La méthodologie de la théorisation ancrée préconise la création de nouvelles théories au lieu de tester les théories existantes. Une étude par théorisation ancrée ne vise pas la représentativité en cherchant la généralisation statistique, mais plutôt veut expliquer les phénomènes basés sur des données empiriques (Charmaz, 2006). Utile pour les champs d’études peu ou pas explorés, cette méthodologie va au-delà de la description pour ultimement construire une nouvelle théorie qui dépasse l’objectif des études ethnographiques10. Elle

cherche à implanter la théorie dans les faits, et ce, en restant sensible à la réalité étudiée (Laperrière, 1997a). Opérant par induction, toutes sortes de sources de données peuvent être saisies (ex. quantitatifs/qualitatifs; documents, interviews). Cela dit, elle insiste sur l’importance des perspectives des acteurs sociaux dans la définition de leur univers social, sans toutefois négliger le contexte micro et macrosocial dans lequel s’inscrivent leurs actions (Laperrière, 1997a). Le développement d’une théorie doit aller plus loin que de se restreindre aux conditions proches des phénomènes étudiés. La structure dépend de l’ensemble des conditions micro- et macroscopiques. Or, en partant des conditions les plus éloignées dans l’espace et dans le temps (macrosocial : les politiques internationales et nationales) pour se focaliser sur les conditions les plus proches (microsociale : gestion de l’eau entre communautés locales et les municipalités), on peut se rendre compte de toute l’étendue de

l’objet d’étude (Strauss & Corbin, 2003). Procéder avec cette méthode nous paraît approprié, étant donné qu’elle nous permet, non seulement, d’adopter une vision holistique vis-à-vis du sujet d’étude, mais également de créer de nouvelles connaissances dans le champ de la criminologie verte, plutôt que de vérifier une hypothèse avec une approche hypothéticodéductive (ex. est-il avantageux pour la sécurité humaine de criminaliser tous les actes causant des dommages à l’environnement ?). De plus, la méthodologie de la théorisation ancrée nous offre la base pour notre objectif final, soit la production d’un outil théorique qui permettra d’introduire la criminologie verte aux questions des opérations de paix.

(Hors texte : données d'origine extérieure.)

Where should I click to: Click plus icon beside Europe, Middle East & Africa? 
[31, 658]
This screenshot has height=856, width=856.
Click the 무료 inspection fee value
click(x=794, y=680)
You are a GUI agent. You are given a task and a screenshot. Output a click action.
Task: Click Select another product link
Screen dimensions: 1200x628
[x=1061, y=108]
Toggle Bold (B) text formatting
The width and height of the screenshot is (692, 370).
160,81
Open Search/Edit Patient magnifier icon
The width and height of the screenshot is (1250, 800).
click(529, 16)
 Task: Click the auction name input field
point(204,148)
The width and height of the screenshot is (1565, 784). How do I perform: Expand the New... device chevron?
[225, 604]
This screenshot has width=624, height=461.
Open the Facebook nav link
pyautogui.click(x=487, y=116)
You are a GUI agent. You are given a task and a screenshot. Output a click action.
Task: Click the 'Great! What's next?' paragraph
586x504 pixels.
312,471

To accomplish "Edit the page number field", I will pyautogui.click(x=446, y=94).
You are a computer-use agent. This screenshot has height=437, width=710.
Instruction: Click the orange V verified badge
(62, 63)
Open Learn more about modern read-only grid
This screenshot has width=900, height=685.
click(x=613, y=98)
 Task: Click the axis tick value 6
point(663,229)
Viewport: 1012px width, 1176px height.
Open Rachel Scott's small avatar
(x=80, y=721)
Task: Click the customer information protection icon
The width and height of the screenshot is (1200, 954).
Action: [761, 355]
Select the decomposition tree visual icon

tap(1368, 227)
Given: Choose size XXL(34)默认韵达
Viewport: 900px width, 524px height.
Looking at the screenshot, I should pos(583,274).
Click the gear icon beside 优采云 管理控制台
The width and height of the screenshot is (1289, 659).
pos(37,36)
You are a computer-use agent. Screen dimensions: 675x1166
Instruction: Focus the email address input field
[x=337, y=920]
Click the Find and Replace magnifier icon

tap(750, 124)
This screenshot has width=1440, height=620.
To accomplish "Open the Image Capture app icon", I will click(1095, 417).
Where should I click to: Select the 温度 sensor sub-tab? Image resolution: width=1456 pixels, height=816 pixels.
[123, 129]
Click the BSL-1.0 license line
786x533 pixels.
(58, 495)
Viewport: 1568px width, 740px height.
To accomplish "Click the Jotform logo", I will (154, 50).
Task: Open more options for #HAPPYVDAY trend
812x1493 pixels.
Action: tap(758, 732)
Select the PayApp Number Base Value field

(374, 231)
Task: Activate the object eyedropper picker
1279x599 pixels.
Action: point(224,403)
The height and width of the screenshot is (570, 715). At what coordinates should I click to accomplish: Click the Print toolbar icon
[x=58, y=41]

Contrairement aux autres approches méthodologiques, la théorisation ancrée explore le champ de recherche sans appui théorique ni cadre conceptuel et l’objet de recherche est en quelque sorte sans frontière (Laperrière, 1997a). Dans la pratique, il est toutefois recommandé de se familiariser avec la problématique que l’on cherche à explorer. De ce fait, nous avons procédé par une exploration documentaire pour connaître l’état des connaissances au sujet du rôle des questions environnementales pour la consolidation de la paix; une première exploration si l’on veut. Conformément à notre vision d’une recherche multidisciplinaire, nous nous sommes inspirés de quelques théories et paradigmes de la criminologie verte, des relations internationales et de la sociologie, décrites dans la section 1.4 « cadre théorique ». Ainsi, notre problématique se précise au fur et à mesure de l’avancement de l’étude pour aboutir à une contribution scientifique en criminologie.